_To be done_:
Write out the full commentary on media coverage of the CRTC's Sun News ruling, word for word.

_Extract to read_:
It's always a bit of a challenge for one news outlet to objectively cover the affairs of another. North American journalism isn't exactly in a golden era of profitability, after all, and at a time when every newspaper and cable news network across the continent is hemorrhaging talent amid furious cost-cutting, and when the only model of sustainable funding looks to be letting some eccentric dot-com billionaire purchase you for his antique collection, it's not entirely paranoid to fret about the free advertising implications of devoting precious column/air space to stories with headlines like "Our competitors: a glorious future awaits?"
It's for this reason, I suspect, that coverage of last week's biggest Canadian media story -- the Canadian Radio-television Telecommunications Commission's rejection of Sun News Network's high-profile request for "mandatory carriage" -- has been so terse and perfunctory. There's been dry "event happens" wire reportage and backhanded editorials passive-aggressively mourning the "tragedy" that this unapologetically ideological network just couldn't cut it in ultra-"civilized" Canada, but in terms of deeper analysis of what the CRTC decree means for the future of Canadian television in general, it seems the only place to get genuine insight on the Sun News decision is Sun News itself.

_Data block_:
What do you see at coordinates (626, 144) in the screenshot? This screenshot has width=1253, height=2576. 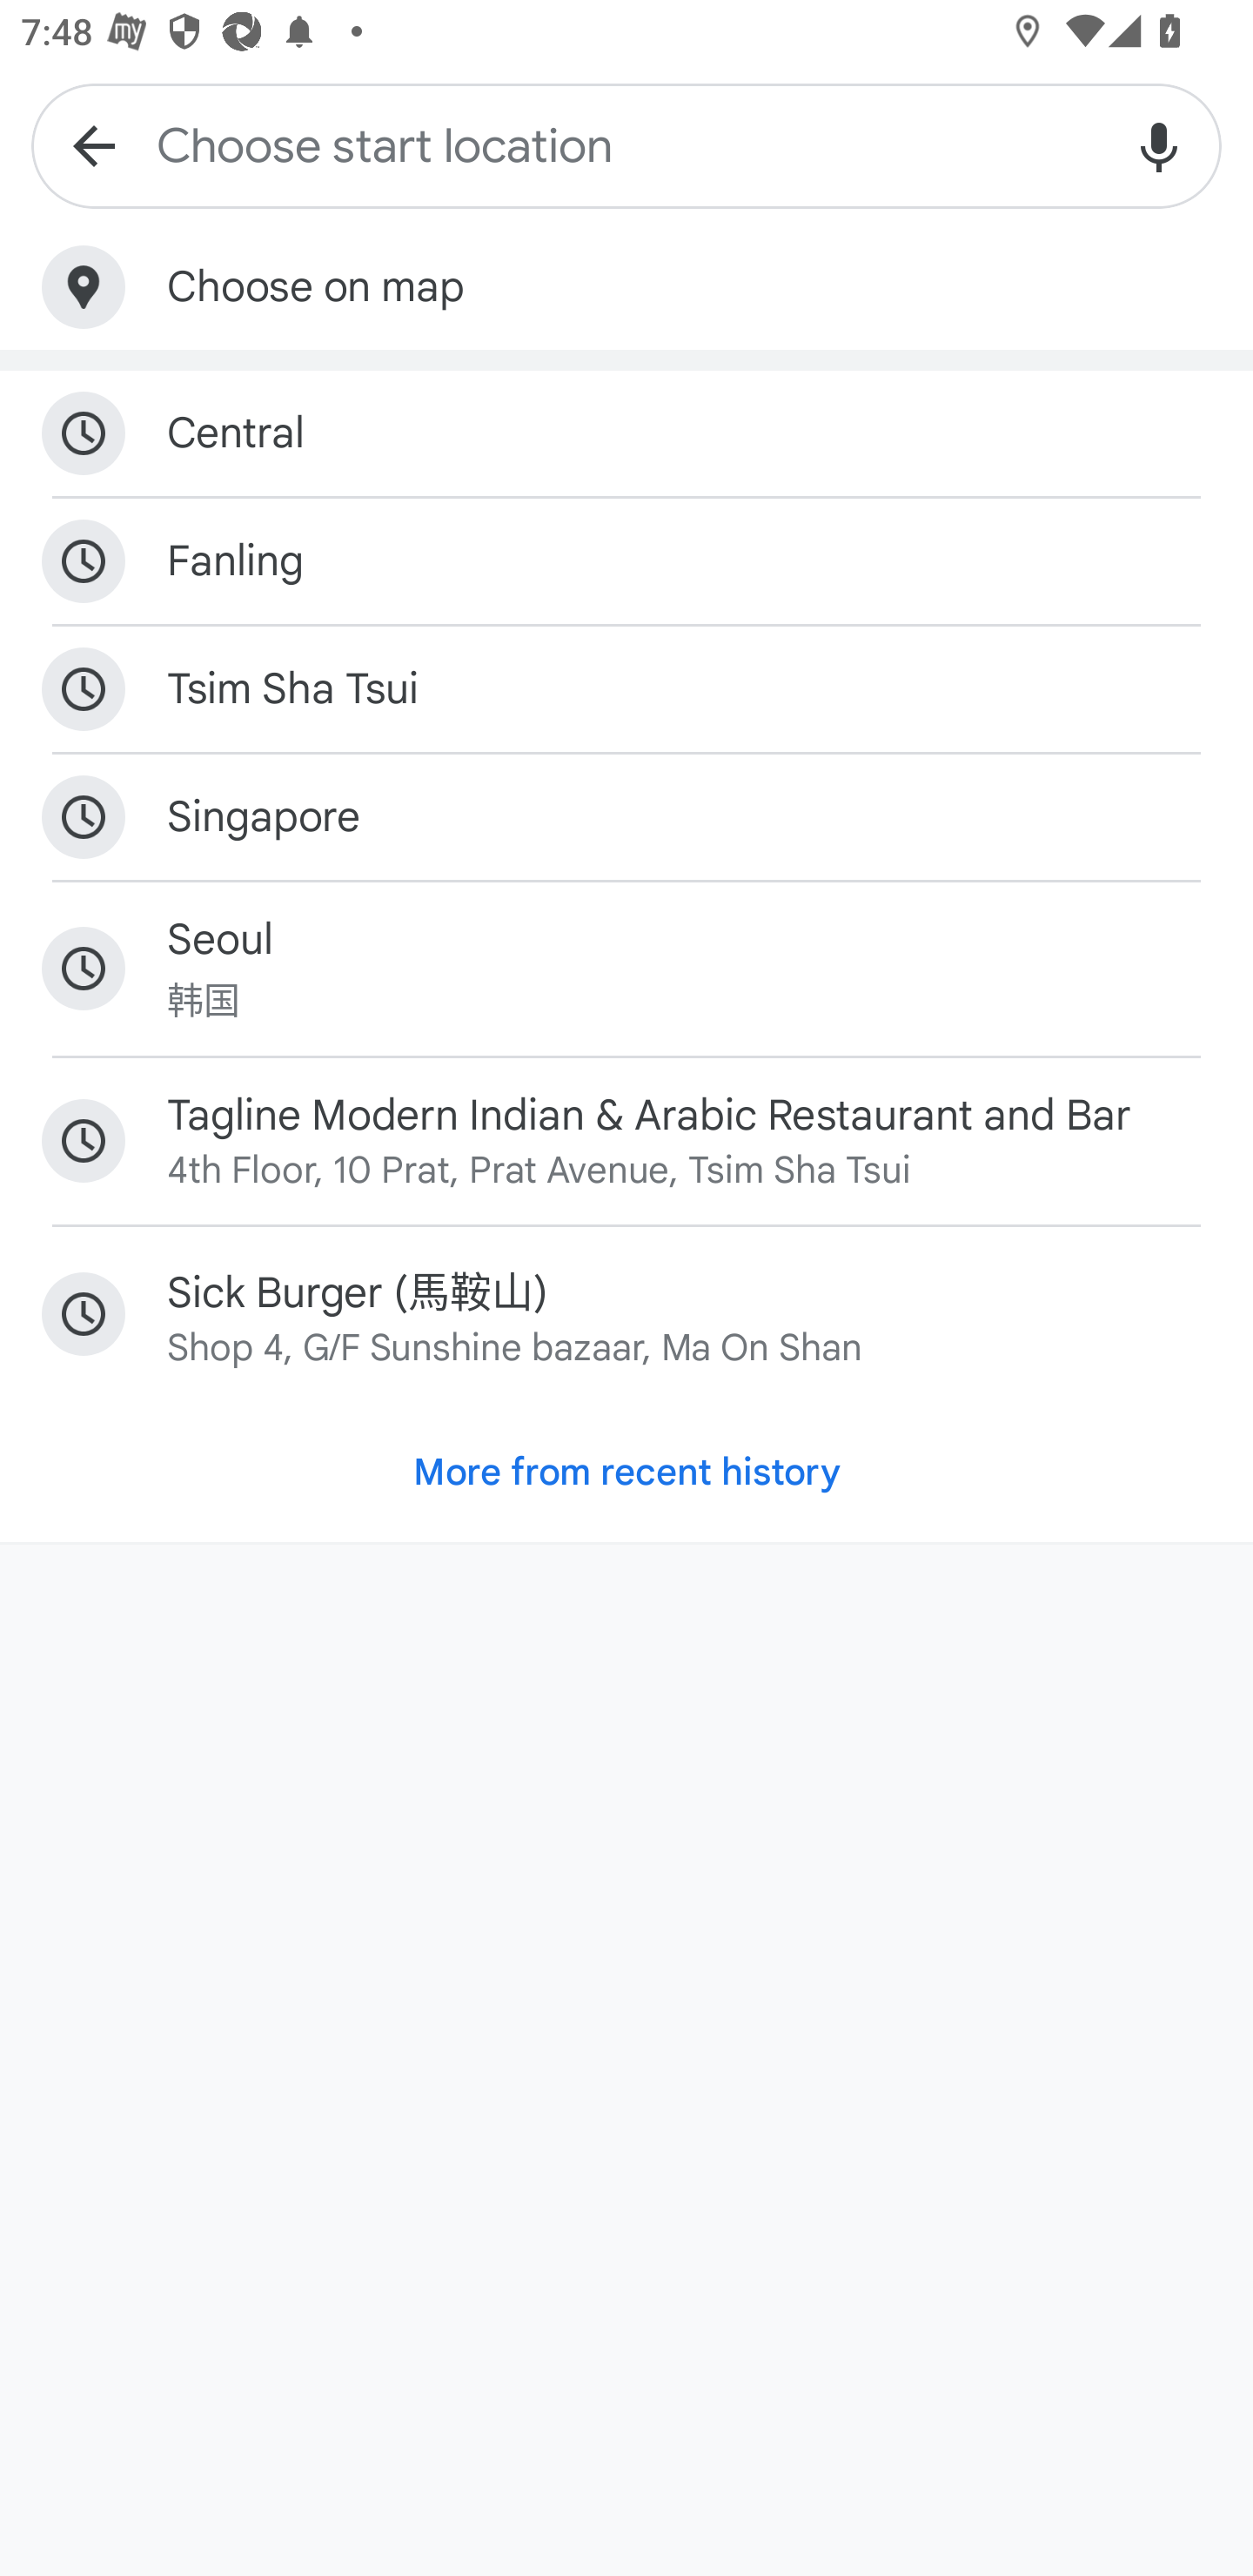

_Exercise result_:
It's always a bit of a challenge for one news outlet to objectively cover the affairs of another. North American journalism isn't exactly in a golden era of profitability, after all, and at a time when every newspaper and cable news network across the continent is hemorrhaging talent amid furious cost-cutting, and when the only model of sustainable funding looks to be letting some eccentric dot-com billionaire purchase you for his antique collection, it's not entirely paranoid to fret about the free advertising implications of devoting precious column/air space to stories with headlines like "Our competitors: a glorious future awaits?"
It's for this reason, I suspect, that coverage of last week's biggest Canadian media story -- the Canadian Radio-television Telecommunications Commission's rejection of Sun News Network's high-profile request for "mandatory carriage" -- has been so terse and perfunctory. There's been dry "event happens" wire reportage and backhanded editorials passive-aggressively mourning the "tragedy" that this unapologetically ideological network just couldn't cut it in ultra-"civilized" Canada, but in terms of deeper analysis of what the CRTC decree means for the future of Canadian television in general, it seems the only place to get genuine insight on the Sun News decision is Sun News itself.